Events
Colonialism and Climate Justice in Palestine
Dr. Andrew Ross (NYU)
October 14, 2025
5:30pm
Frank Center for Public Affairs 001
The famine in Gaza is not a singularly barbaric event. In Israel/Palestine, there is a long, colonial history of efforts to limit access to natural resources in order to manage the Arab population, and climate change is adding a new dimension. Ross will discuss the situation in Gaza against the backdrop of that history, and compare the crisis with climate-stressed regions elsewhere.
Andrew Ross is Professor of Social and Cultural Analysis at NYU. A contributor to the Guardian, the New York Times, The Nation, New York Review of Books, and Al Jazeera, he is the author or editor of almost 30 books, including Stone Men: The Palestinians Who Built Israel, and, most recently, The Weather Report: A Journey Through Unsettled Climates. He is the co-founder of several movement groups, and currently is secretary of the Faculty and Staff for Justice in Palestine national network.

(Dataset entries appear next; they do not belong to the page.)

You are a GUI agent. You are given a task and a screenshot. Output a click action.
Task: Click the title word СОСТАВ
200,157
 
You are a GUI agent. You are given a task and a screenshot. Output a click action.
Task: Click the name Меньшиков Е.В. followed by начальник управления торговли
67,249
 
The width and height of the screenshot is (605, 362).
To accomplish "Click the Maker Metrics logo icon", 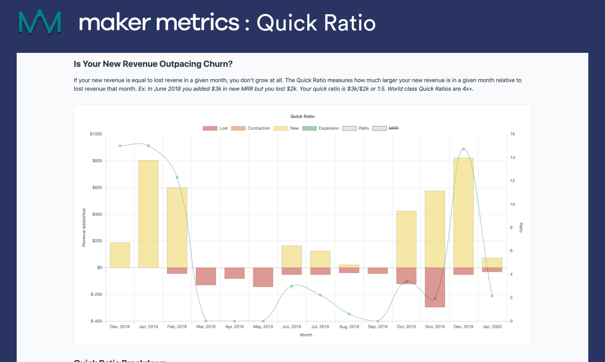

Russell House Reading Series: Amir Arian and Salar Abdoh
October 15, 2025
6:00 pm
McKelvey Room, Admissions Building
MENA Mondays: The Muslim Pope? Analogizing the Ottoman Caliphate in the Secular Age
Dr. Youssef Ben-Ismail (Amherst)
November 3, 2025
12:15 pm
Fries Center for Global Studies, Fisk 201
In 1830, following the conquest of Algiers, French statesmen began to systematically deny Ottoman sovereignty claims over Tunis, Algeria’s eastern neighbor. Tunis was an autonomous province of the Ottoman Empire since 1574, placed under the hereditary rule of the Husaynid Beys since the early eighteenth century. However, in an attempt to undermine Ottoman influence in North Africa, France began to treat the Beys as independent ruler and Tunis as a sovereign state. In support of their government’s position, French diplomats crafted several legal arguments designed to “prove" that Tunis was independent from Istanbul. One recurring French argument conceded that the Ottoman sultan held some kind of authority over Tunis, but argued that this authority was religious, and therefore merely symbolic. Implicit in this view is a conception of sovereignty predicated on a strict separation between temporal (real) and spiritual (symbolic) authority. This separation, the Sublime Porte argued, was foreign to the Ottoman understanding of sovereignty. According to the latter, the sultan’s authority as a caliph was indissociable from his sovereign authority as a ruler. This lecture examines the French argument about the spiritual nature of caliphal authority as well as Ottoman and Tunisian responses to it. From there, it offers rereading of the relationship between secular and religious power in late Ottoman political thought, revealing how contrasting ideas about "real" sovereignty circulated across legal traditions in the nineteenth-century Maghrib.
Bio:
Professor Youssef Ben-Ismail holds a Ph.D. in the study of Muslim societies and cultures from Harvard University. Before joining the Amherst faculty, he was a postdoctoral fellow in the Society of Fellows in the humanities at Columbia University. His research interests focus on the intellectual history of empire, legal and political thought in the Middle East and North Africa, the history of international law, and colonial and post-colonial studies. His current book project, "Between Legal Worlds: The Tunisian Question and the Making of Modern Sovereignty," traces the history of the French-Ottoman imperial dispute over the sovereignty status of the Regency of Tunis in the nineteenth century. Drawing on archival research in Arabic, Ottoman Turkish, French, and Italian, the book takes the imperial rivalry over the status of Tunis as a case-study to explore how different genealogies of sovereignty and statehood circulated, competed, and influenced one another across legal-epistemological traditions.